Как будто ты всю ночь не спал, к примеру, и теперь у тебя болела голова, и мы по кругу обсуждали одни и те же вещи и успели поспорить и устать. Марика показательно вздохнула, встала и подхватила сумку:
— А почему бы некоторым, кого всё не устраивает, не разойтись по своим комнатам? Меньше шансов, что перессоримся. И я уйду. Ирвин, пошли со мной, тут все грызутся.
Я сказал:
— Не пойду.
Мне захотелось что-нибудь сломать, чтобы все стали прежними. Как будто бы мы все застыли то ли в муторном сне под утро, то ли в стеклянном шаре, и можно было кинуть его в стену, и все бы перестали друг друга молча упрекать непонятно за что. Ещё бесило, что Марика зовёт вот так вот, походя. В нашем доме у леса пахло хлебом, нагретым деревом, костром, иногда чем-нибудь сгоревшим или мятной мазью, поздними яблоками; во дворце — только холодом. Как будто вот прямо тогда, в тот самый миг, тёмная-тёмная вода подёргивалась льдом. Сестра сказала:
— Все почувствовали, да? А я здесь просыпаюсь каждый день. Ладно братец, он мелочь, ладно Шандор. Но вы все почему не приходили? Долинные, речные, как вас там? При матери вы прекрасно пробирались в сад и парк. Почему вы не приходили даже во сне?
Илвес сказал:
— Прости, моя королева. Здесь дышать невозможно. Да и Шандор, по уму, должен был бы нас ловить.
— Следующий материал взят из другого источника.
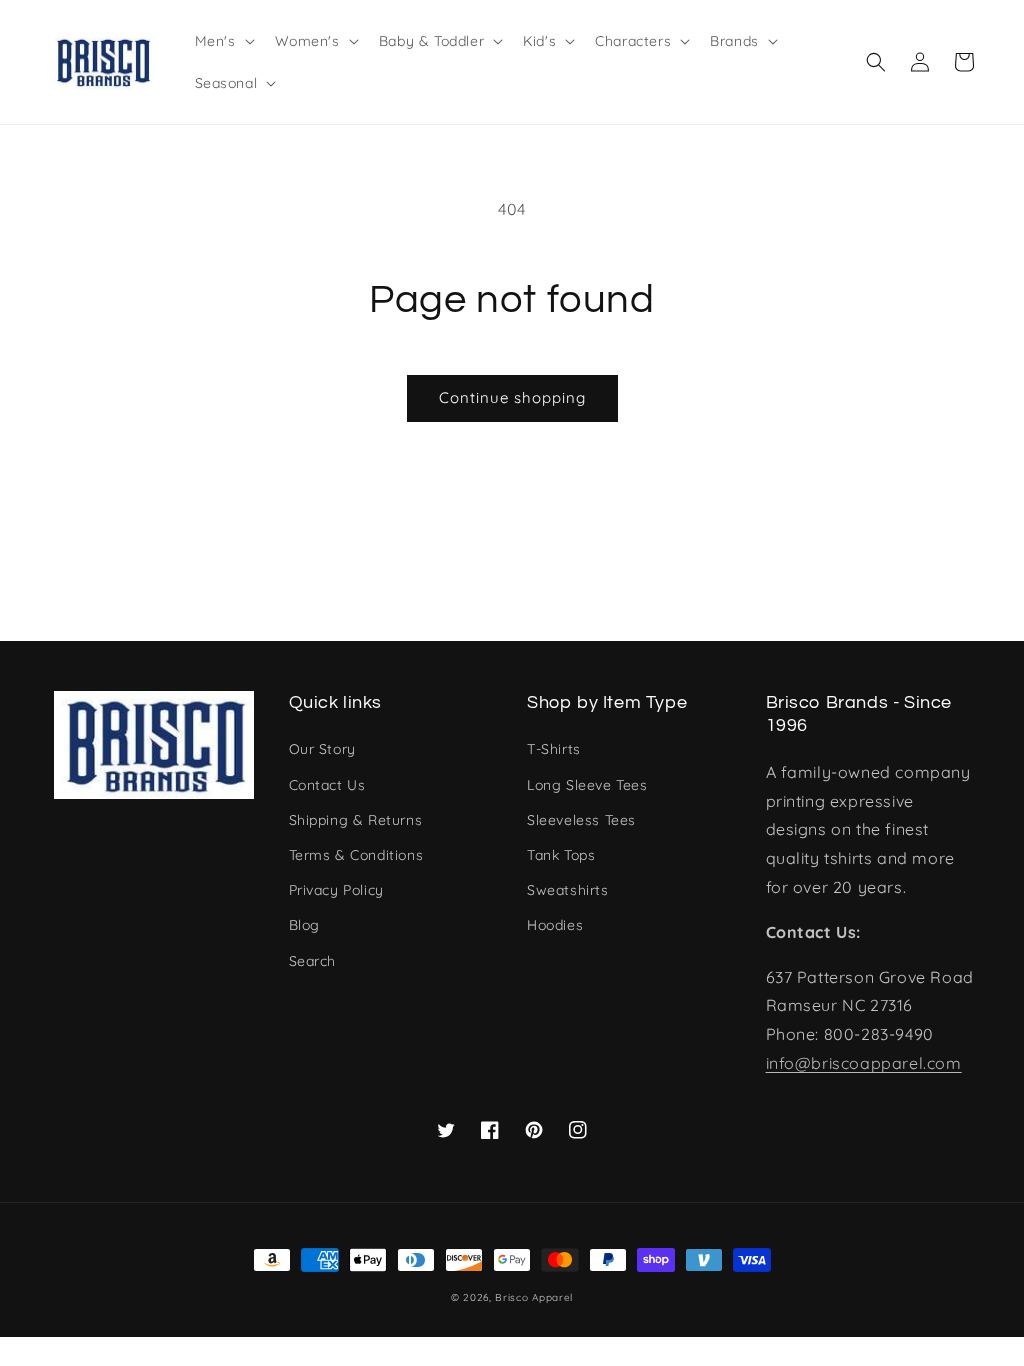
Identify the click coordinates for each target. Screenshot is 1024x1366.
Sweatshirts (568, 890)
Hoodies (555, 925)
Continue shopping (512, 397)
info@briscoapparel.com (864, 1063)
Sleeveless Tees (581, 820)
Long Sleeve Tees (587, 785)
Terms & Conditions (356, 855)
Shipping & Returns (356, 820)
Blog (304, 925)
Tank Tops (561, 855)
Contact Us (327, 785)
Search (313, 961)
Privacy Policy (336, 890)
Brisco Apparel (534, 1297)
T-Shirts (554, 749)
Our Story (322, 749)
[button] (876, 62)
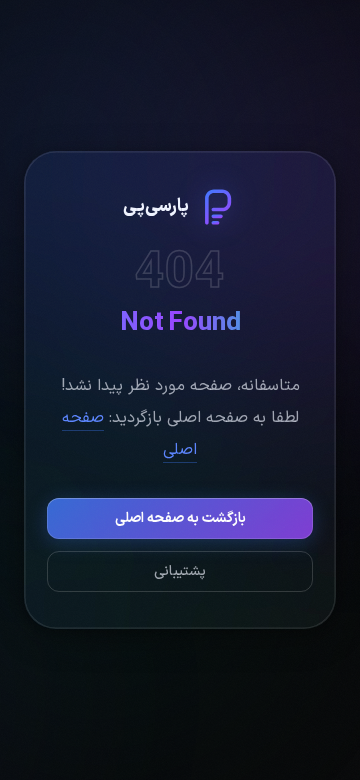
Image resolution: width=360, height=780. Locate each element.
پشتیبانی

— Ой, не смеши. Он днями вас вытаскивал.
— Тех из нас, кто до этого попался, знаешь ли.
— Почему вы ни разу даже не проведали?
— Начистоту, королева? — Илвес спрыгнул с подоконника и оказался с сестрой лицом к лицу. — Хочешь начистоту? Ты не звала.
— Арчибальд говорил, я всё испорчу, — эхом откликнулась Марика. Она сидела у твоей постели и пропускала между пальцев ремень сумки. — Испорчу тебе репутацию, карьеру — всё. Целая королева, не шутки шутить. Тебе и так и так пришлось бы от меня отвыкнуть, раз я желаю шляться по лесам, так лучше сразу…
— Да кто сказал, что пришлось бы отвыкнуть? Ты дура? Кто сказал? Я королева, хочу и решаю. Почему я должна лишаться дружбы только из-за того, что Арчибальд тебе что-то напел, а ты даже не удосужилась спросить? Думаешь, у меня много друзей? Думаешь, мне здесь весело одной, да? Очень весело.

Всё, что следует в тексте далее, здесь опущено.